[[ Reading text, beginning ]]

Syringe sharing is categorized as persons who had ever injected with syringes that had been used by somebody else (receptive sharing).
Comprises the frequencies: 1–3 times a month (n = 14), once a week (n = 2), 2–3 times a week (n = 2), 4–6 times a week (n = 1) and once a day (n = 1).
Of HIV positive IDUs, non-HESNs, HESNs and unexposed 13, 9, 4 and 17 subjects, respectively, were vaccinated.
3.2. Distribution of TLR3 rs3775291 among study groups and associations with HIV seropositivity
All samples of IDUs and blood donors were successfully genotyped for TLR3 rs3775291 polymorphism. The T allele frequency was 36% among HIV negative IDUs (48% in HESNs, 34% in non-HESNs and 35% in unexposed IDUs), 31% among HIV positive IDUs and 34% among blood donors, and was in Hardy–Weinberg equilibrium in all the groups.
We did not find any significant differences in the prevalence of TLR3 rs3775291 genotypes and no possession of at least one T allele when comparing the exposed HIV negative IDUs (HESNs and non-HESNs together) with blood donors or with HIV positive IDUs (data not shown).

[[ Reading text, end ]]

▶ _Apply what you read_:
(1) Can you update the TLR3 study text, beginning at the words "Syringe sharing is" and stopping after "day (n = 1).", with "somebody else" changed to "another person"?
(2) Can you write what comes next in the TLR3 study text, picking up after its final sentence?

[[ Entries supplied, beginning ]]

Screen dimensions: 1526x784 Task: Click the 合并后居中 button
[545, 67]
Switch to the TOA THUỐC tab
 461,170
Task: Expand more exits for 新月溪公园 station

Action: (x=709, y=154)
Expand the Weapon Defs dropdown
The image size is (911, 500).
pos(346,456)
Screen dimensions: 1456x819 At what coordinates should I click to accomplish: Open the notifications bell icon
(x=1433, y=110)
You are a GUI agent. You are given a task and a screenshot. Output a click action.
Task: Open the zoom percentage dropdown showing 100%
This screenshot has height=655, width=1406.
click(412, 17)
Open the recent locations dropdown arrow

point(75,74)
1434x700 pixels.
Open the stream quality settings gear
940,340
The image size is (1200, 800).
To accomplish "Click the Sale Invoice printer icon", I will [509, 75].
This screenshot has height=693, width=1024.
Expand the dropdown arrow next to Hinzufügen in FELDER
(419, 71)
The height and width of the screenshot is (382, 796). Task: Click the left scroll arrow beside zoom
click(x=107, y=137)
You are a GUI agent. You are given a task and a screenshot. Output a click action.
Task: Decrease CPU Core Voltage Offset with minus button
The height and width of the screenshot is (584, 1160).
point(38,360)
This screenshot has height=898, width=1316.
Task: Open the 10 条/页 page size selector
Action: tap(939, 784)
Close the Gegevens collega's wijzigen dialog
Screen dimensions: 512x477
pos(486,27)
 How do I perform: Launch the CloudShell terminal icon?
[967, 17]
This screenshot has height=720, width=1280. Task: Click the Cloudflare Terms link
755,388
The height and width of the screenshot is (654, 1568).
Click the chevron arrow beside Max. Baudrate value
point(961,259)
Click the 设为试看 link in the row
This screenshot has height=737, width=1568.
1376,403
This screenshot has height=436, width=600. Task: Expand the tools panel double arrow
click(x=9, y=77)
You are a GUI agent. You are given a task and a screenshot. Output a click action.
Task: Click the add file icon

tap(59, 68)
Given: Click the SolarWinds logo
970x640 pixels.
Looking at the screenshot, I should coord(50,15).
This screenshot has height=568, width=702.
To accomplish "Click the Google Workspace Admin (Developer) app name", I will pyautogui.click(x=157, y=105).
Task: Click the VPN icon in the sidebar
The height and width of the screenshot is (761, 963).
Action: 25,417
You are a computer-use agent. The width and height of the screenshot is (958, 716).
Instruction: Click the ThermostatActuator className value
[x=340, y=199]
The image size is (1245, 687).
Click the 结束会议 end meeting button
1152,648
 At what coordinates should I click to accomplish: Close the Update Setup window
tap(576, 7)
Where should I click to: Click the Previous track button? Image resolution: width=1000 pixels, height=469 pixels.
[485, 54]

[[ Entries supplied, end ]]

▶ _Answers in order_:
(1)
Syringe sharing is categorized as persons who had ever injected with syringes that had been used by another person (receptive sharing).
Comprises the frequencies: 1–3 times a month (n = 14), once a week (n = 2), 2–3 times a week (n = 2), 4–6 times a week (n = 1) and once a day (n = 1).

(2)
In order to evaluate the effect of TLR3 rs3775291 genotypes we compared non-HESNs, HESNs with blood donors and HIV positive IDUs. The frequencies of TLR3 rs3775291 genotypes in different study groups are presented in Table 2. The distribution of TLR3 rs3775291 genotypes did not differ among the non-HESNs, HESNs and blood donors (Supplementary Fig. 1, left panel). However, the number of persons who possessed at least one T allele was significantly greater among HESNs than in blood donors (80% vs. 55%; p = 0.037) and HIV positive IDUs (80% vs. 53%; p = 0.031). The possession of at least one T allele did not differ between non-HESNs and other groups (Supplementary Fig. 1, right panel).
Table 2.
TLR3 rs3775291 | HIV infected IDUs N = 172 | HIV uninfected IDUs N = 173 | Blood donors | ||
---|---|---|---|---|---|
| |||||
Non-HESNs N = 68 | HESNs N = 20 | Unexposed N = 85 | N = 497 | ||
CC (n; %) | 80; 47 | 31; 46 | 4; 20 | 36; 42 | 223; 45 |
CT (n; %) | 76; 44 | 28; 41 | 13; 65 | 38; 45 | 208; 42 |
TT (n; %) | 16; 9 | 9; 13 | 3; 15 | 11; 13 | 66; 13 |
The possession of TLR3 T allele in the univariate analysis was associated with the decreased odds of HIV infection, while the HCV and HBV seropositivity as well as the each-year intravenous drug use increased the odds of being HIV positive (Table 3). The possession of TLR3 T allele and HCV seropositive status remained significantly associated with being HIV seropositive in multivariate analysis (Table 3).
Table 3.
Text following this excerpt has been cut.